Text section:
= Course (medicine) =

Continual process or development

In medicine the term course generally takes one of two meanings, both reflecting the sense of "path that something or someone moves along...process or sequence or steps":
- A course of medication is a period of continual treatment with drugs, sometimes with variable dosage and in particular combinations. For instance treatment with some drugs should not end abruptly. Instead, their course should end with a tapering dosage.

- Antibiotics: Taking the full course of antibiotics is important to prevent reinfection and/or development of drug-resistant bacteria.

- Steroids: For both short-term and long-term steroid treatment, when stopping treatment, the dosage is tapered rather than abruptly ended. This permits the adrenal glands to resume the body's natural production of cortisol. Abrupt discontinuation can result in adrenal insufficiency; and/or steroid withdrawal syndrome (a rebound effect in which exaggerated symptoms return).

What to work on:
1. Translate this sentence from the text on medical courses into Spanish: "This permits the adrenal glands to resume the body's natural production of cortisol."
2. Write the next part of the text on medical courses, picking up after its final sentence.

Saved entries
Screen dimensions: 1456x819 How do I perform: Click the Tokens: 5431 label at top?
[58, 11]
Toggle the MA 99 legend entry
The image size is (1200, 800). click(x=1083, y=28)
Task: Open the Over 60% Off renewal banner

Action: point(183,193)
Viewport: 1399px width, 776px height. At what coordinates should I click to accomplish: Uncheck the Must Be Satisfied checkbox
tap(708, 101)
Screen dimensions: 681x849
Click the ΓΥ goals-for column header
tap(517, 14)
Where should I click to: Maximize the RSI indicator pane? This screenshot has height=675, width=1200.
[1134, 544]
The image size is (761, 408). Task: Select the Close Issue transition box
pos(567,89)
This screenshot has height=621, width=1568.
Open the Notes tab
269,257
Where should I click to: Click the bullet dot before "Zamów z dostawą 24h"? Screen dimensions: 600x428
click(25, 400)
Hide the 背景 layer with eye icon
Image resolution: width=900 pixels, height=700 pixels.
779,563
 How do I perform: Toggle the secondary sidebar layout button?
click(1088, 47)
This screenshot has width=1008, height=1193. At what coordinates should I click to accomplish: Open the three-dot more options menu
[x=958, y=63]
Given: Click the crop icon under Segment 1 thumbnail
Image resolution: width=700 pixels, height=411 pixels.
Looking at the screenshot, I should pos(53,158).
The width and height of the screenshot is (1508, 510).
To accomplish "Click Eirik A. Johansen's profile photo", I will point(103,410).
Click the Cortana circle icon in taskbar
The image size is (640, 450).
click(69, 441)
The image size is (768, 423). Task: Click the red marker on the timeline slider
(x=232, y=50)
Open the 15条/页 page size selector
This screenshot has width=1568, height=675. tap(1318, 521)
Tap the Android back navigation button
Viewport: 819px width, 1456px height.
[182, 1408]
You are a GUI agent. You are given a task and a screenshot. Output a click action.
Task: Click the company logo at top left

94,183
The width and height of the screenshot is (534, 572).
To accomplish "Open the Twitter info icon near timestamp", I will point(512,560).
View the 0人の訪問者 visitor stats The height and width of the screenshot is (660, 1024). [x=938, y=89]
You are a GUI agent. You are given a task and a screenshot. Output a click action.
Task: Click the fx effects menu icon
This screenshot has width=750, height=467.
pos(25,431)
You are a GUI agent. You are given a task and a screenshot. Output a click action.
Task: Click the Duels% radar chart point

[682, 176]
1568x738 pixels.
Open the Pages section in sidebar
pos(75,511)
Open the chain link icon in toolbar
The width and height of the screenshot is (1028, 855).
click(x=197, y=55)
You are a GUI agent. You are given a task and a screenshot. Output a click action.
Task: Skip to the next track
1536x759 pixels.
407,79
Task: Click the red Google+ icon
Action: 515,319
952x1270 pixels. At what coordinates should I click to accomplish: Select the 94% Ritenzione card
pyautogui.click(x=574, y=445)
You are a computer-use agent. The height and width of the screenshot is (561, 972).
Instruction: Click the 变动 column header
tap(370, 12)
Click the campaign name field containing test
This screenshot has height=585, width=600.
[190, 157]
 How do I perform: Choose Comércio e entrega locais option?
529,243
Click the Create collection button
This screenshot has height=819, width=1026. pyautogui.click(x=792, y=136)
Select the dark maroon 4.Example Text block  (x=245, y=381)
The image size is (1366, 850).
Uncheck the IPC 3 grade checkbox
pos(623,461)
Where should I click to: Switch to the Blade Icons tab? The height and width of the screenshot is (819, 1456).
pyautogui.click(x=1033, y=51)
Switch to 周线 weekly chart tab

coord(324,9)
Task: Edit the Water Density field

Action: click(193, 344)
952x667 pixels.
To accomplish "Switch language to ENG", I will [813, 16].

Responses by item number:
1. Esto permite que las glándulas suprarrenales reanuden la producción natural de cortisol del cuerpo.

2.
- The course of a disease, also called its natural history, is the development of the disease in a patient, including the sequence and speed of the stages and forms they take. Typical courses of diseases include:
- chronic
- recurrent or relapsing
- subacute: somewhere between an acute and a chronic course
- acute: beginning abruptly, intensifying rapidly, not lasting long
- fulminant or peracute: particularly acute, especially if unusually violent

A patient may be said to be at the beginning, the middle or the end, or at a particular stage of the course of a disease or a treatment. A precursor is a sign or event that precedes the course or a particular stage in the course of a disease, for example chills often are precursors to fevers.